*** Opening of INFORMATION GIVEN ***
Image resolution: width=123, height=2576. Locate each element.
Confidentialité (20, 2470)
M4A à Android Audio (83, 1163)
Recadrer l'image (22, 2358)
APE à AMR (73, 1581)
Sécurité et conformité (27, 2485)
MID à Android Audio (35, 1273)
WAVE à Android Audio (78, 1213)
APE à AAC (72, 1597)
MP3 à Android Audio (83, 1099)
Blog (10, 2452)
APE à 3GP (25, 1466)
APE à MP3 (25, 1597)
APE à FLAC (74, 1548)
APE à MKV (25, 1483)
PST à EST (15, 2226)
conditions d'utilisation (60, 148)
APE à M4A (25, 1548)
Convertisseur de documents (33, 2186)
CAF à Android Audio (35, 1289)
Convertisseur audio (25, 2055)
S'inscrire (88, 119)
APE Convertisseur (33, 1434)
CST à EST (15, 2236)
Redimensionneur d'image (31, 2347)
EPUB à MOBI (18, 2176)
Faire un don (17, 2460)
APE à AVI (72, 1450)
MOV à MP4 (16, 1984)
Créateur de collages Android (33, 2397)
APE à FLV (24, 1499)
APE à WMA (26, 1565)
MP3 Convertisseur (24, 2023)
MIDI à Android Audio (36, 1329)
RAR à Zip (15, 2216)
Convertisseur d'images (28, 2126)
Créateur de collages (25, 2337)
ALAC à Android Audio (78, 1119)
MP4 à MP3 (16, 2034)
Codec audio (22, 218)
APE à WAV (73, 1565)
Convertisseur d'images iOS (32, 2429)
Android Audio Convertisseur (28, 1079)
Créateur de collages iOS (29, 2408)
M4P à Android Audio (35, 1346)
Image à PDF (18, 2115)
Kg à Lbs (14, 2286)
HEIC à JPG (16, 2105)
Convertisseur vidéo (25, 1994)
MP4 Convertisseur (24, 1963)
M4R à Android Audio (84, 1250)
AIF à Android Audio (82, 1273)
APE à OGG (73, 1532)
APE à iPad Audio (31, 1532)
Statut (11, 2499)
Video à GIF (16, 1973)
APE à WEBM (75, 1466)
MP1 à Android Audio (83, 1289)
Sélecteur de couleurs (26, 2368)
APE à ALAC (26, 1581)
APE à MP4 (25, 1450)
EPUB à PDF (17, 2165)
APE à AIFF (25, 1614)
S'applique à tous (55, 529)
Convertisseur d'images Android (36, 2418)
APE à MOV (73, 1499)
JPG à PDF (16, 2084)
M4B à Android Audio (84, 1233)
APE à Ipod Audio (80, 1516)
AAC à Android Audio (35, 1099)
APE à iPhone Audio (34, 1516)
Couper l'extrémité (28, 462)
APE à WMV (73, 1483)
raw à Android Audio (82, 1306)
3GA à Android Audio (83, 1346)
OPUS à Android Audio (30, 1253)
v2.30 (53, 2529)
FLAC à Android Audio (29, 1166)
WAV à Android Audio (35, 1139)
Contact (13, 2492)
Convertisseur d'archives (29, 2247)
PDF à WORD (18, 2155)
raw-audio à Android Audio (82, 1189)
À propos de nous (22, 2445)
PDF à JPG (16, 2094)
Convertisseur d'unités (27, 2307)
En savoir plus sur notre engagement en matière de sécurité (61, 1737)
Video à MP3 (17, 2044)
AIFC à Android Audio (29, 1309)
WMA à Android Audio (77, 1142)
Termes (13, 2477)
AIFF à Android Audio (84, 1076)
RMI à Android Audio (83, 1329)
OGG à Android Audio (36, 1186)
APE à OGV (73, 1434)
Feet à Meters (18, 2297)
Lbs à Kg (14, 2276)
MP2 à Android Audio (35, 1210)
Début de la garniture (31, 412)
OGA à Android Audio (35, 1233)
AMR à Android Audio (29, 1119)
*** Close of INFORMATION GIVEN ***
*** Opening of INFORMATION GIVEN ***
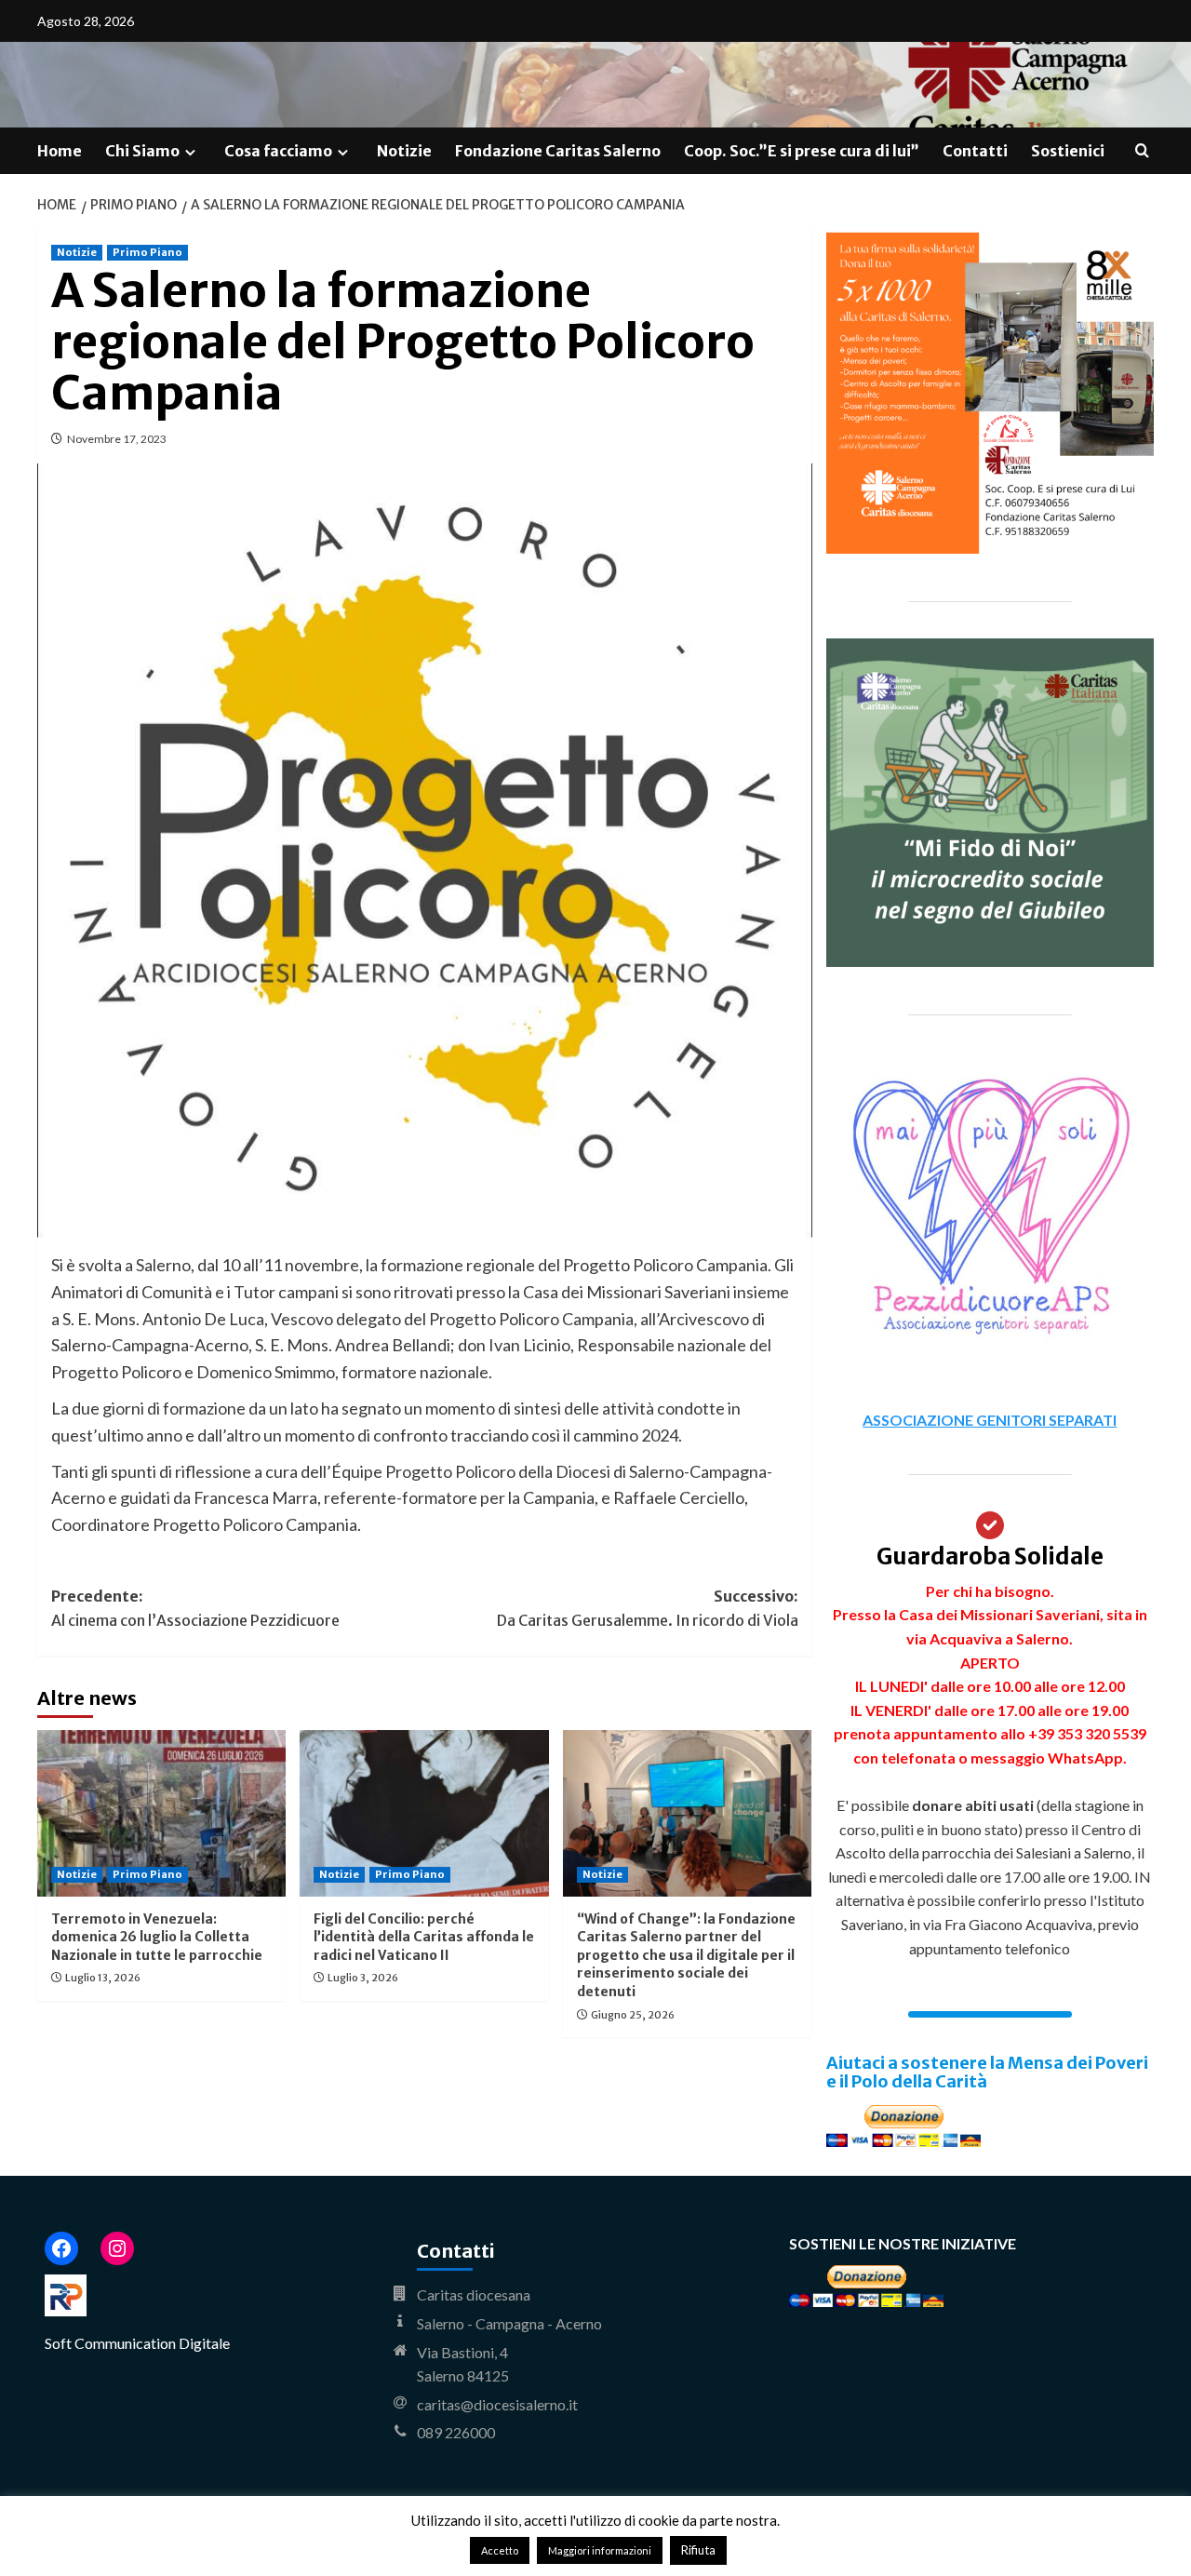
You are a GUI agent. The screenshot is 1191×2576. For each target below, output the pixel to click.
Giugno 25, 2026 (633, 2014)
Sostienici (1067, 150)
*** Close of INFORMATION GIVEN ***
== DIRECTIONS FOR THIS TASK ==
Only one part of the material above is to be transcribed, namely the lines starting with the line that has "Créateur de collages iOS (29, 2408)" and going on through the line that has "Termes (13, 2477)", exactly as they stand.

== ANSWER FOR THE TASK ==
Créateur de collages iOS (29, 2408)
M4P à Android Audio (35, 1346)
Image à PDF (18, 2115)
Kg à Lbs (14, 2286)
HEIC à JPG (16, 2105)
Convertisseur vidéo (25, 1994)
MP4 Convertisseur (24, 1963)
M4R à Android Audio (84, 1250)
AIF à Android Audio (82, 1273)
APE à OGG (73, 1532)
APE à iPad Audio (31, 1532)
Statut (11, 2499)
Video à GIF (16, 1973)
APE à WEBM (75, 1466)
MP1 à Android Audio (83, 1289)
Sélecteur de couleurs (26, 2368)
APE à ALAC (26, 1581)
APE à MP4 (25, 1450)
EPUB à PDF (17, 2165)
APE à AIFF (25, 1614)
S'applique à tous (55, 529)
Convertisseur d'images Android (36, 2418)
APE à MOV (73, 1499)
JPG à PDF (16, 2084)
M4B à Android Audio (84, 1233)
APE à Ipod Audio (80, 1516)
AAC à Android Audio (35, 1099)
APE à iPhone Audio (34, 1516)
Couper l'extrémité (28, 462)
APE à WMV (73, 1483)
raw à Android Audio (82, 1306)
3GA à Android Audio (83, 1346)
OPUS à Android Audio (30, 1253)
v2.30 (53, 2529)
FLAC à Android Audio (29, 1166)
WAV à Android Audio (35, 1139)
Contact (13, 2492)
Convertisseur d'archives (29, 2247)
PDF à WORD (18, 2155)
raw-audio à Android Audio (82, 1189)
À propos de nous (22, 2445)
PDF à JPG (16, 2094)
Convertisseur d'unités (27, 2307)
En savoir plus sur notre engagement en matière de sécurité (61, 1737)
Video à MP3 (17, 2044)
AIFC à Android Audio (29, 1309)
WMA à Android Audio (77, 1142)
Termes (13, 2477)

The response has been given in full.